- Born: 2009 (age 16–17)
- Occupation: Actress
- Years active: 2019–present

= Diaana Babnicova =

British actress (born 2009)

Diaana Babnicova (born 2009) is a British child actress. She began her career on the West End. On television, she is known for her roles in the Sky Kids series Little Darlings (2022) and the CBBC series The Famous Five (2023). Her films include Don't Breathe 2 (2021), Possum Trot (2024) and Kraven the Hunter (2024).

==Early life and education==
Babnicova was born to Ghanaian mother Sandra Frimpong and Slovak father Juraj Babnič. She has an older brother Denis. At age 10, Babnicova earned a scholarship to the Sylvia Young Theatre School. She previously trained at London Arts Academy (LAA).

==Career==
Babnicova made her professional stage debut alternating the role of Shonelle in the West End production of Andrew Lloyd Webber's School of Rock at the Gillian Lynne Theatre. That same year, she appeared in the music video for George Ezra's "Pretty Shining People". This was followed by her feature film debut the next year in the Netflix film Jingle Jangle: A Christmas Journey as a young version of Anika Noni Rose's character. Babnicova then played Billie in the 2021 horror sequel Don't Breathe 2.

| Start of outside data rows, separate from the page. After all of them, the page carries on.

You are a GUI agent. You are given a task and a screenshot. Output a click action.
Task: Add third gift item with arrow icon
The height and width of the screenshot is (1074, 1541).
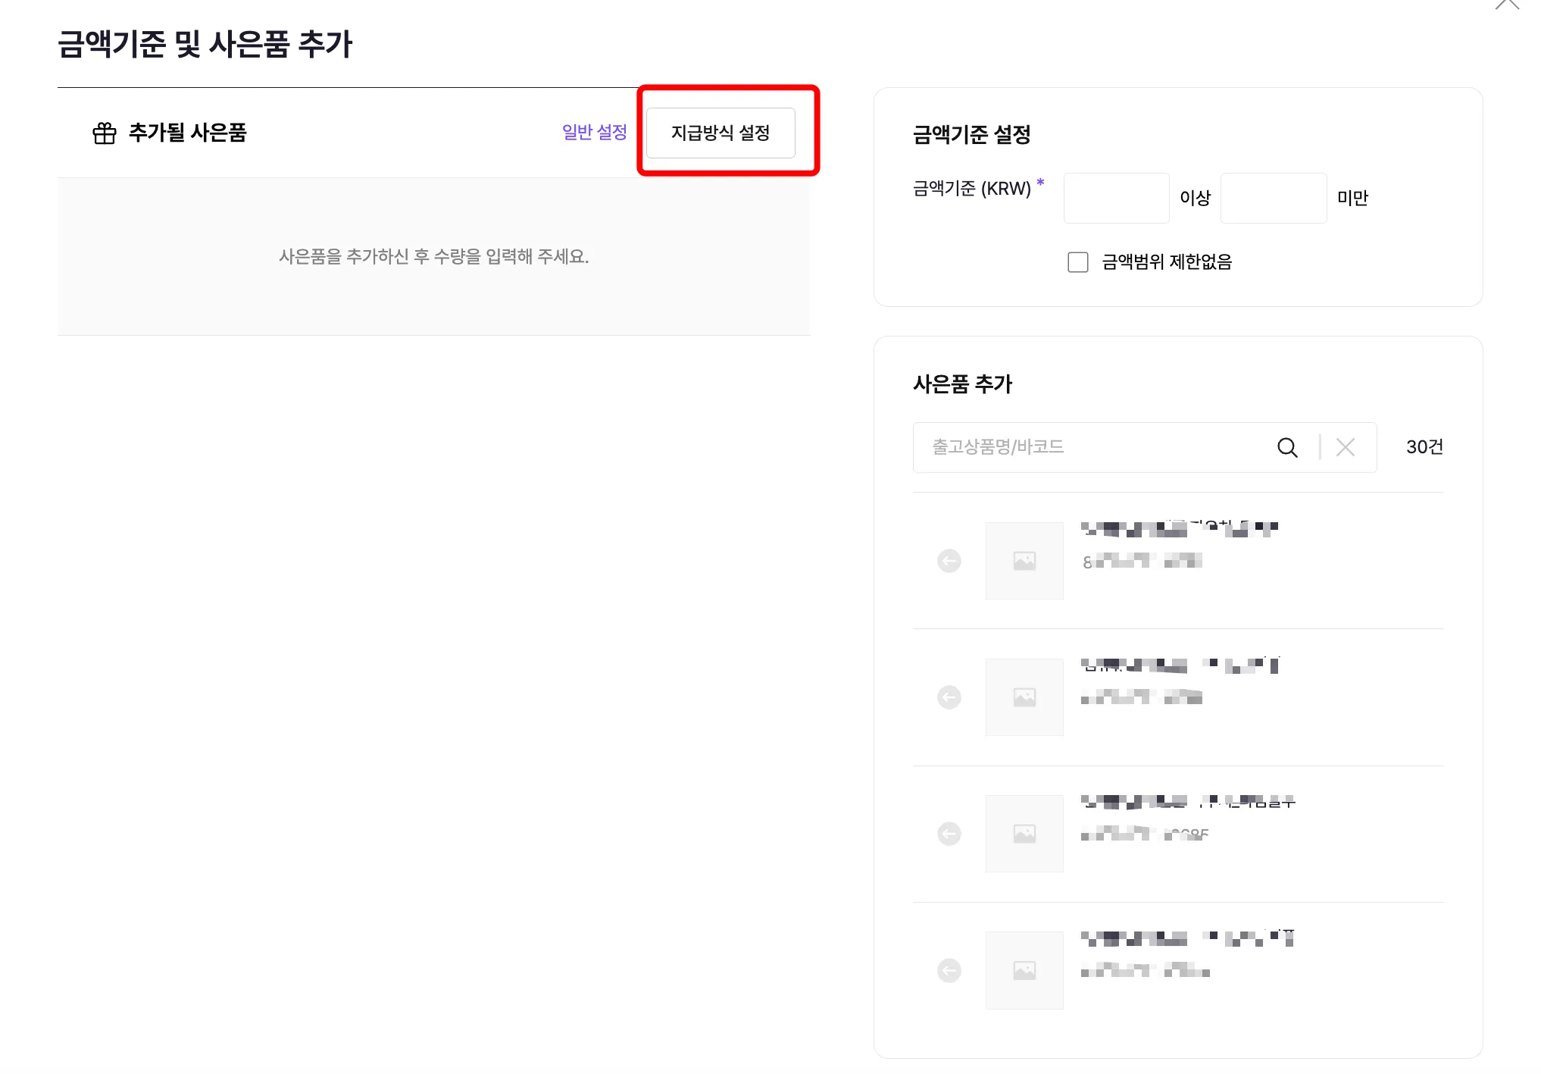pyautogui.click(x=949, y=834)
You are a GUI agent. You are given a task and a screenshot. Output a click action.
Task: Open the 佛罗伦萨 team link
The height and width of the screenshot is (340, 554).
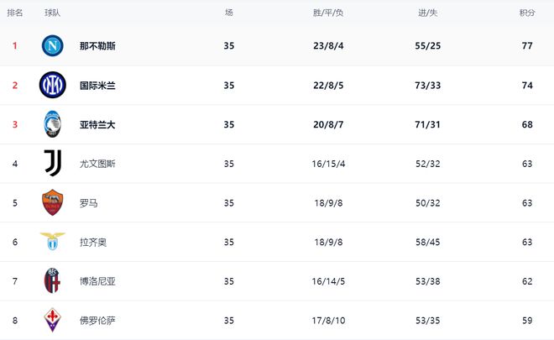[97, 321]
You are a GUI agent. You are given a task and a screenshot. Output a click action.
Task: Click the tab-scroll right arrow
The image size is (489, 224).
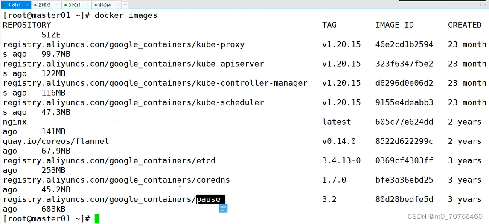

In 2022, Babnicova made her television debut as the lead character Sunset in the Sky Kids adaptation of Little Darlings and its companion series On Tour: Little Darlings. She also contributed to the Little Darlings soundtrack. She starred as George Barnard in the 2023 CBBC adaptation of The Famous Five. She then played Terri in Sound of Hope: The Story of Possum Trot, a film about foster care.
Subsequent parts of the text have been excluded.